# Claim 2.1: HS improves predictive performance of RF

In [9]:
# imports
%load_ext autoreload
%autoreload 2

# basic data science utilities
import numpy as np
import pandas as pd

# basic system utilities 
import os
import sys

# datasets used by authors in paper
import imodels
from imodels.util.data_util import get_clean_dataset # this was used to get the datasets

# copying Random Forests (RF) so that I can use HS on them (not used because imodels already implements a way to run HS on RFs)
# from copy import deepcopy

# sklearn baseline random forest 
from sklearn.ensemble import RandomForestClassifier, RandomForestRegressor

# cross-validation of models & model evaluation
from sklearn.model_selection import StratifiedKFold
from sklearn.metrics import roc_auc_score, auc, make_scorer

from sklearn.model_selection import cross_val_score

# hyperparameter tunnning
from skopt import gp_minimize

# hierarchical shrinkage
from imodels import HSTreeClassifier, HSTreeClassifierCV 

# bayesian-additive regression models (BART)
from bartpy.sklearnmodel import SklearnModel

# timing algorithm execution
import time

The autoreload extension is already loaded. To reload it, use:
  %reload_ext autoreload


In [11]:
# Datasets used in paper (location in author repo: github.com/Yu-Group/imodels-experiments/config/shrinkage/models.py)

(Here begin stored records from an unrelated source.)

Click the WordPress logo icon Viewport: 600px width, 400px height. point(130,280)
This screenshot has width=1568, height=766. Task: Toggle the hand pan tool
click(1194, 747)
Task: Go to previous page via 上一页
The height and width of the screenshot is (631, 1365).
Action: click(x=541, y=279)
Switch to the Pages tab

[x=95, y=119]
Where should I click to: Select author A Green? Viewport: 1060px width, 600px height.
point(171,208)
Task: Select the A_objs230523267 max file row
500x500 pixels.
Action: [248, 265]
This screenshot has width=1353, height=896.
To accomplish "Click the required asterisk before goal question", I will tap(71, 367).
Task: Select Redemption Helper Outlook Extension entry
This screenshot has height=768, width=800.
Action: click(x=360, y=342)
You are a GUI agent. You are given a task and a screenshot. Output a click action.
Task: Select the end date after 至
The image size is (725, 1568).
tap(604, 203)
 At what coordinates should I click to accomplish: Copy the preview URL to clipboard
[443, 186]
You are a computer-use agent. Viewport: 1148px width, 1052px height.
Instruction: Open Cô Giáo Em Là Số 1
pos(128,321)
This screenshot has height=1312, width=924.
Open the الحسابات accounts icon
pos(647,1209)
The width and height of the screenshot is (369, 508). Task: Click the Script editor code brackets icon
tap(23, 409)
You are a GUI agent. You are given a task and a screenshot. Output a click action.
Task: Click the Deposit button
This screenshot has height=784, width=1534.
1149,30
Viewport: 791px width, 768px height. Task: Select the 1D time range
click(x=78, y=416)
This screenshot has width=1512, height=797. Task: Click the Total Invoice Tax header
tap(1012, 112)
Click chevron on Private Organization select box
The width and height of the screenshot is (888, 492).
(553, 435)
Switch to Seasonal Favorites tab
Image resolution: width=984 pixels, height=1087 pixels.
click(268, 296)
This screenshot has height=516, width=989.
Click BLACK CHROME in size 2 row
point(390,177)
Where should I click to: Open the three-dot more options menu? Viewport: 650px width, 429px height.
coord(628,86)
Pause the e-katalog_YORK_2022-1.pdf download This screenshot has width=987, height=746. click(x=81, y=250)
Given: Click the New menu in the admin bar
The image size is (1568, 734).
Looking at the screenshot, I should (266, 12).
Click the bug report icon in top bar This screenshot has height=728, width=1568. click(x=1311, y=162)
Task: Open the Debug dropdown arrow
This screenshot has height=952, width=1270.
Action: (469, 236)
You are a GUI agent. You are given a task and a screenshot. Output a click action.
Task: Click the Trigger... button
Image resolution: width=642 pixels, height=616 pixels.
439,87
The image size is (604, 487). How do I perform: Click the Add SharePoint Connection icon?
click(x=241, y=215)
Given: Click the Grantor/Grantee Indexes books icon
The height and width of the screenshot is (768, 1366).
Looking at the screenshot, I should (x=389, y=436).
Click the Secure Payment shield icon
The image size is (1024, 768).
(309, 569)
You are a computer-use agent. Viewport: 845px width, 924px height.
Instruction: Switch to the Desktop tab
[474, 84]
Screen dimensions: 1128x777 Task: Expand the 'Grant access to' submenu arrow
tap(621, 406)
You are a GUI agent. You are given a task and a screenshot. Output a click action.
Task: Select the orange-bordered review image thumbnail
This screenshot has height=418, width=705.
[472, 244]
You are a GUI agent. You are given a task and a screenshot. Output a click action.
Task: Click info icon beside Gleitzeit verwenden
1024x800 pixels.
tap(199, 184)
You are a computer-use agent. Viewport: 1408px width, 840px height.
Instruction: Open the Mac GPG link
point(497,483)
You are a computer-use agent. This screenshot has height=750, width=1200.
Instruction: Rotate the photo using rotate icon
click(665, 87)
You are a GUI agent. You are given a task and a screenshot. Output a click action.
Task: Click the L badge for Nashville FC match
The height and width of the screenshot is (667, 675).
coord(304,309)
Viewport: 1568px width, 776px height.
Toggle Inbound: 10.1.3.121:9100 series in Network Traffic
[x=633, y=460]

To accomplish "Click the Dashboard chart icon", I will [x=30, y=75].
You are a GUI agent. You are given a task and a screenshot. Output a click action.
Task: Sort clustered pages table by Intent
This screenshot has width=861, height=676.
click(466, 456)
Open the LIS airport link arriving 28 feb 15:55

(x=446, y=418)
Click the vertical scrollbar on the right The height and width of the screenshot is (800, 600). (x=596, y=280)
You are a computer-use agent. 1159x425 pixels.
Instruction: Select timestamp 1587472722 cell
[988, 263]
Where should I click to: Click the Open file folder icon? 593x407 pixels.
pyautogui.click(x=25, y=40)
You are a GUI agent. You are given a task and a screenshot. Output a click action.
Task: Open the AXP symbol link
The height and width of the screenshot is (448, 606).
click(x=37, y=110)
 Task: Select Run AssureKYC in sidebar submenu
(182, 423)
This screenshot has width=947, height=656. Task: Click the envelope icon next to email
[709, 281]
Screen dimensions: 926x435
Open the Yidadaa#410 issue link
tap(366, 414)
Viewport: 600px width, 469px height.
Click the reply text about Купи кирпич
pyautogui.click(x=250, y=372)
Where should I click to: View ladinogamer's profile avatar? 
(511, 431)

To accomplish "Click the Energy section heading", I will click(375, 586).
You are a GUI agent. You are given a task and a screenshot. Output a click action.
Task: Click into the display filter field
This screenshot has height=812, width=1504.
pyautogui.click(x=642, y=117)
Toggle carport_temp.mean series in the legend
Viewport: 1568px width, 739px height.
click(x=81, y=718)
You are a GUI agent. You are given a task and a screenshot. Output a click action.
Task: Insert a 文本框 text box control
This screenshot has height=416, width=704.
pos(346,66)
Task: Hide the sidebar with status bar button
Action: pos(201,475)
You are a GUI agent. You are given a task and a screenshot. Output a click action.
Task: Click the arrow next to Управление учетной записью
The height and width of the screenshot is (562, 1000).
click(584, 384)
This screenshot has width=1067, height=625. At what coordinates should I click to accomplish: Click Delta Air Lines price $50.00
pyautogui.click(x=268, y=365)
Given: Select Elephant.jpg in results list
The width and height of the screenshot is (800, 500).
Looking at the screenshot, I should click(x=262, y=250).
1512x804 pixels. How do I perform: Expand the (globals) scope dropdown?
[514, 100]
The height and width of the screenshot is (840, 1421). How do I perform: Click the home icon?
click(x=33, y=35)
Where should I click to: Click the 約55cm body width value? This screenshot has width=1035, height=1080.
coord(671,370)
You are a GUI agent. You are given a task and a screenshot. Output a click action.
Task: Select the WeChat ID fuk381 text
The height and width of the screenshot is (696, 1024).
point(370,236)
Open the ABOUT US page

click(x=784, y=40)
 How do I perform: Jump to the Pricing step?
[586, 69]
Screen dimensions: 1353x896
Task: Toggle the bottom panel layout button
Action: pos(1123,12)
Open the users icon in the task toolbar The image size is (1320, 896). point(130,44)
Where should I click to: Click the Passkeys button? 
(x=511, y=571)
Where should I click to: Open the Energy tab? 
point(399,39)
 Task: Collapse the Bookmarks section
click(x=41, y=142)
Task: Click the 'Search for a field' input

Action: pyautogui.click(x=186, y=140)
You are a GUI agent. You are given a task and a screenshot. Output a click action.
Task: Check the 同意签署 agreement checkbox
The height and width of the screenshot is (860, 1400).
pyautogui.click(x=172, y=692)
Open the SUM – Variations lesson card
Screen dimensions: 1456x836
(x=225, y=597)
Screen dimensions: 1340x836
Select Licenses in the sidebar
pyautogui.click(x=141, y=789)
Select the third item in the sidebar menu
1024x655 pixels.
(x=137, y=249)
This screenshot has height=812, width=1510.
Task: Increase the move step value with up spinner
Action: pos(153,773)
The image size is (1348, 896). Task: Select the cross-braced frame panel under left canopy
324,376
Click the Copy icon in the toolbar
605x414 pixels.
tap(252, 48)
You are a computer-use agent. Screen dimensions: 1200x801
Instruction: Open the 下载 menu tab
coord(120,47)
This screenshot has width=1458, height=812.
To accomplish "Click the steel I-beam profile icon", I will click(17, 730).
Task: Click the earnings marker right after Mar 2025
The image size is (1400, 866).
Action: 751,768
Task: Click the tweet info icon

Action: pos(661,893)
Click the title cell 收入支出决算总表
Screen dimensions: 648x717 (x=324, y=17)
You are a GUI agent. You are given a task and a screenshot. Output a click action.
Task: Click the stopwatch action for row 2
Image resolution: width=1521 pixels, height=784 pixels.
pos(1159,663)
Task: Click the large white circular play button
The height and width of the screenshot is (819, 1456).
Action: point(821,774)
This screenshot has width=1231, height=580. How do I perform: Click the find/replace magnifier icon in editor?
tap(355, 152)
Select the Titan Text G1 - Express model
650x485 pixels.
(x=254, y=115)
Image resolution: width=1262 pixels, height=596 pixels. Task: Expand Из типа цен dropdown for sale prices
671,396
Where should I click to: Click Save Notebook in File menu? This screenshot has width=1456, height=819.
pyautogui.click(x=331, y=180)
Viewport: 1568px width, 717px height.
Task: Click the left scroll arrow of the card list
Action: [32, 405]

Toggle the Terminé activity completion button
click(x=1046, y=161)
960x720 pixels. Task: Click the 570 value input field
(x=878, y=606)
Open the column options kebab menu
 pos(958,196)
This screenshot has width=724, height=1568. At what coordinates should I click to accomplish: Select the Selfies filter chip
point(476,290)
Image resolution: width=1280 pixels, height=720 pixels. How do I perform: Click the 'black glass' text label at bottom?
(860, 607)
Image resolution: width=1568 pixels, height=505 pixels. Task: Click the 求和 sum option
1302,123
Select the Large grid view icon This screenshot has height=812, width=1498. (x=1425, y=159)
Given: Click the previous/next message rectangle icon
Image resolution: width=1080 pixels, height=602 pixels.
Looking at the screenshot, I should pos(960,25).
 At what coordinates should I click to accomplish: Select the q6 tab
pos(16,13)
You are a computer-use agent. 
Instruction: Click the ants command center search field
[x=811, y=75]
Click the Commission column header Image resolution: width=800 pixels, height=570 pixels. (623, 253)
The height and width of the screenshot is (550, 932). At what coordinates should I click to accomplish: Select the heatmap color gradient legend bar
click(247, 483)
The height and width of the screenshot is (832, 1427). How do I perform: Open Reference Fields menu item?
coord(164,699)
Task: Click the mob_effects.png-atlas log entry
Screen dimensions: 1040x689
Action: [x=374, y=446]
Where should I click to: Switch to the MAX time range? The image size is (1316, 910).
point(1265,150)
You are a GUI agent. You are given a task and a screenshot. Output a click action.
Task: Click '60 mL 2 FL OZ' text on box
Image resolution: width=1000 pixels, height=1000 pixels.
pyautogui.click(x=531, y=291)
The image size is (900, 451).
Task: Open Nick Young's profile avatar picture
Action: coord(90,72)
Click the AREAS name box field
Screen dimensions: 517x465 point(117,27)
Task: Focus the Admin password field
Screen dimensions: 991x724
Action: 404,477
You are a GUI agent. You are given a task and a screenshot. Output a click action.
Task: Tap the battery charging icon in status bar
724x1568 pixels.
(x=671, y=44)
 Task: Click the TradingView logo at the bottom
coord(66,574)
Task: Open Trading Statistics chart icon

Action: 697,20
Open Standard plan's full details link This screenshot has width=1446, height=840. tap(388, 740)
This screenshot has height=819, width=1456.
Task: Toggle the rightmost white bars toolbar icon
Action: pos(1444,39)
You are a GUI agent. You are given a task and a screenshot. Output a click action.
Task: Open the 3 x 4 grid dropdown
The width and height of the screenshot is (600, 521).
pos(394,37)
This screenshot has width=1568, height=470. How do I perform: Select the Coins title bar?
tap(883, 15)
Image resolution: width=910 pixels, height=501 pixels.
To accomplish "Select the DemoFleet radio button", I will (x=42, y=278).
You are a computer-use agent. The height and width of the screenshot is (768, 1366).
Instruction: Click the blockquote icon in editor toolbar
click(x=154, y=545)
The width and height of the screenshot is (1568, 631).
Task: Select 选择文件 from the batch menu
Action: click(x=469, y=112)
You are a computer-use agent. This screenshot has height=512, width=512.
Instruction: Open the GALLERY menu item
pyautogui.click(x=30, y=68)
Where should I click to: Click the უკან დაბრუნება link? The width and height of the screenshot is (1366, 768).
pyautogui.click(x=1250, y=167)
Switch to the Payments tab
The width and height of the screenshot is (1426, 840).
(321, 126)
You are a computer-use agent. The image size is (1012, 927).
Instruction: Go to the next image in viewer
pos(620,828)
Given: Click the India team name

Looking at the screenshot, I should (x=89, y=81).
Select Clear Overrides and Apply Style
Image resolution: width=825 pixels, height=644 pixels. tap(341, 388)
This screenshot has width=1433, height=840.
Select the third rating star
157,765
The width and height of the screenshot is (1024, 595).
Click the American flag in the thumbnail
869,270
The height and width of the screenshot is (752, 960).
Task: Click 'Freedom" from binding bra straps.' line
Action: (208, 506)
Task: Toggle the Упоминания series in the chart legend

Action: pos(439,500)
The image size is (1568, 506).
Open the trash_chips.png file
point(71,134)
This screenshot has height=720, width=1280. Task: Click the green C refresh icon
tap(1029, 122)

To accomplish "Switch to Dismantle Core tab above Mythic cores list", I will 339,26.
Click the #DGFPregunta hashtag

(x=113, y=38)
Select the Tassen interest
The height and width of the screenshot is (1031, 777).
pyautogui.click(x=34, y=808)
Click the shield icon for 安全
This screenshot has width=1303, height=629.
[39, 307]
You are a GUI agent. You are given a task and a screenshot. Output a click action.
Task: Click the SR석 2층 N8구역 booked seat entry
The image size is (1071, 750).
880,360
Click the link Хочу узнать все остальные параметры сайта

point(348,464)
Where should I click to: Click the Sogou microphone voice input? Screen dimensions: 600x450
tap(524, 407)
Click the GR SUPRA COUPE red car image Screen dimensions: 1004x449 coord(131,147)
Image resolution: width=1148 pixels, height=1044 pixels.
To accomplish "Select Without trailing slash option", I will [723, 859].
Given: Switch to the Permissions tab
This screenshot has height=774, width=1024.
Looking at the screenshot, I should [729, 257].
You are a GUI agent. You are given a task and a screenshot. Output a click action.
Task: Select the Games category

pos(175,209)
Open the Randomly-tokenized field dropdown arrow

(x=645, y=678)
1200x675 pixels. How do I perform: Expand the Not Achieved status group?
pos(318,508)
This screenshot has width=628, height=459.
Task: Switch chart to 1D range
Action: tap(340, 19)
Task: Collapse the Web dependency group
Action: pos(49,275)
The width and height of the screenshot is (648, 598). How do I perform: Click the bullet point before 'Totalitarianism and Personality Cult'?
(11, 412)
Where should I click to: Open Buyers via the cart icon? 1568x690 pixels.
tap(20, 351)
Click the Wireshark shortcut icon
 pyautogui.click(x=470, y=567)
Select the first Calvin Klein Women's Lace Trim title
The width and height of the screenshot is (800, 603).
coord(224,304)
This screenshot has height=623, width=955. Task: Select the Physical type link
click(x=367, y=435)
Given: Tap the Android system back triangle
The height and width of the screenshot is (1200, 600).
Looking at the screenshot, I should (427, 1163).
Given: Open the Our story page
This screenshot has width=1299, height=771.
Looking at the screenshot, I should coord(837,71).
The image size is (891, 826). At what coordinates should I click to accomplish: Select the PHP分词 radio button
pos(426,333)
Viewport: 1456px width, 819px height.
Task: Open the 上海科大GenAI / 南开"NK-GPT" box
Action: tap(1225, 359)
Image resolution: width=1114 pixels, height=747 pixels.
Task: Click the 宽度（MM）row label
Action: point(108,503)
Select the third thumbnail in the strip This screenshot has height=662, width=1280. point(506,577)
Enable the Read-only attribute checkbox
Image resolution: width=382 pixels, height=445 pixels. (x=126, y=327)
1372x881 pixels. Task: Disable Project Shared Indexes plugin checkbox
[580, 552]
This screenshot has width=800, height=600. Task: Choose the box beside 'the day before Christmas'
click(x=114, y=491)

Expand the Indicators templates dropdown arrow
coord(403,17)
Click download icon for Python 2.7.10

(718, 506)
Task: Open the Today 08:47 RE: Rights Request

DATASETS_CLASSIFICATION = [
    # classification datasets from original random forests paper
    # page 9: https://www.stat.berkeley.edu/~breiman/randomforest2001.pdf
    ("heart", "heart", 'imodels'),
    ("breast-cancer", "breast_cancer", 'imodels'),
    ("haberman", "haberman", 'imodels'),
    ("ionosphere", "ionosphere", 'pmlb'),
    ("diabetes", "diabetes", "pmlb"),
    ("german-credit", "german", "pmlb"),
    ("juvenile", "juvenile_clean", 'imodels'),
    ("recidivism", "compas_two_year_clean", 'imodels')
]

DATASETS_REGRESSION = [
    # leo-breiman paper random forest uses some UCI datasets as well
    # pg 23: https://www.stat.berkeley.edu/~breiman/randomforest2001.pdf
    ('friedman1', 'friedman1', 'synthetic'),
    ('friedman2', 'friedman2', 'synthetic'),
    ('friedman3', 'friedman3', 'synthetic'),
    ('abalone', '183', 'openml'),
    ("diabetes-regr", "diabetes", 'sklearn'),
    ("california-housing", "california_housing", 'sklearn'),  # this replaced boston-housing due to ethical issues
    ("satellite-image", "294_satellite_image", 'pmlb'),
    ("echo-months", "1199_BNG_echoMonths", 'pmlb'),
    ("breast-tumor", "1201_BNG_breastTumor", 'pmlb'),  # this one is v big (100k examples)

]

# load datasets (datasets of authors seem to already be preprocessed so we will use theirs)
tasks = {}

for task in DATASETS_CLASSIFICATION:
    X, y, feature_names = get_clean_dataset(task[1], data_source = task[2])
    df = pd.DataFrame(X, columns=feature_names)
    df["label"] = y
    tasks[task[0]] = df

In [None]:
# dataframe to save performance of models
classification_results = pd.DataFrame(columns = ["task", "dataset", "boot_iter", "algorithm", "scoring", "n_trees", "regularization", "train_score", "test_score", \
                                                 "train_wall_time", "test_wall_time", "train_cpu_time", "test_cpu_time", "tunning_wall_time", "tunning_cpu_time"])

# number of leafs used in paper
num_of_trees = [10, 25, 50, 75, 100, 300, 500]

# regularization parameter
reg_hs = [0.1, 1.0, 10.0, 25.0, 50.0, 100.0]

# number of times to repeat evaluations with random splits (5 repeats with 3-fold cross-validation = 15 repeats)
NUM_OF_BOOTSTRAP_SAMPS = 5

# for each dataset that was used in paper
for task in DATASETS_CLASSIFICATION:
    # repeat NUM_OF_BOOTSTRAP_SAMPS
    for samp in range(NUM_OF_BOOTSTRAP_SAMPS):
        # use statified splitting (we tried both stratified and un-stratified => no significant differences)
        skf = StratifiedKFold(n_splits=3)
         
        X, y = np.array(tasks[task[0]].drop("label", axis = 1)), np.array(tasks[task[0]]["label"])
        
        # cross-validation loop
        for i, (train_index, test_index) in enumerate(skf.split(tasks[task[0]], tasks[task[0]]["label"])):
            print(f"Dataset: {task[0]}, Sample: {samp}, Fold {i}", end = "\r")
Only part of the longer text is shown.